American politician (born 1990)

Wendell Felder (born 1990) is an American politician from Washington, D.C. Felder, a member of the Democratic Party, serves on the Council of the District of Columbia, representing Ward 7.

== Early life ==
Felder is a fourth-generation Washingtonian who grew up in Southeast D.C. and attended McKinley Technology High School. Felder went on to receive a B.S. from Bowie State University and a M.A. from Georgetown University.

== Career ==
Felder commenced his career in public service in the D.C. Office of Community Relations and Services, where he served as a constituent services representative. Felder later served as the special assistant and deputy chief of staff to former city administrator Rashad Young, and eventually as a community development manager with the city government, overseeing multiple economic development projects in areas along the Anacostia River.
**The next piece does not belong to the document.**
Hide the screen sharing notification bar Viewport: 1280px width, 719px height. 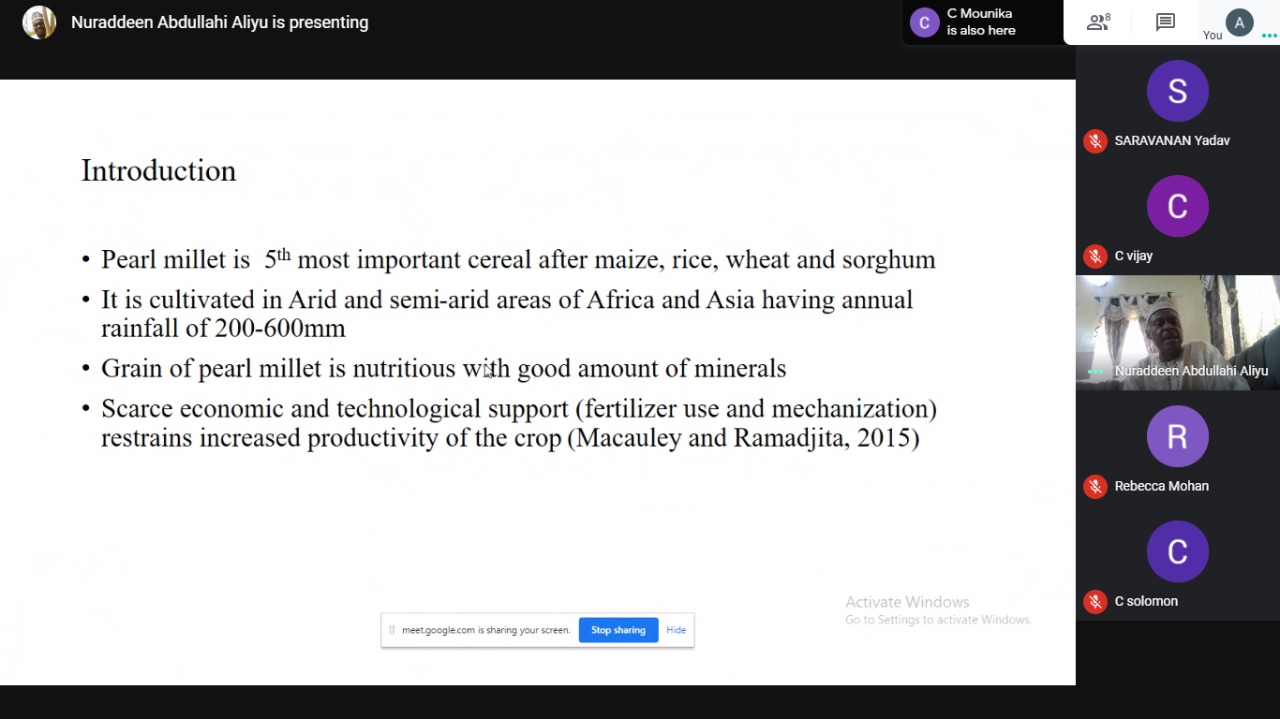point(676,630)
After departing public service, Felder worked at Sibley Memorial Hospital as its director of community affairs and at Howard University.

Felder ran for ANC Commissioner in 2016. He previously served as the Chair of ANC 7D.

== Council of the District of Columbia ==

=== 2024 election ===
Felder launched his bid for the Ward 7 seat on the city council in December 2023, shortly after longtime incumbent and former mayor Vincent C. Gray announced he would be retiring from local politics. Felder won the endorsement of Gray just weeks before the June primary, besting the other nine Democratic candidates vying Gray's seal of approval. Felder also garnered the endorsements of councilpersons Brooke Pinto, Zachary Parker, and Trayon White alongside The Washington Post. Felder eventually kept a 3.5% lead over the more-progressive Payne, who fell behind by a mere 400 votes.

== Personal life ==
Felder lives in the Mayfair section of Northeast D.C.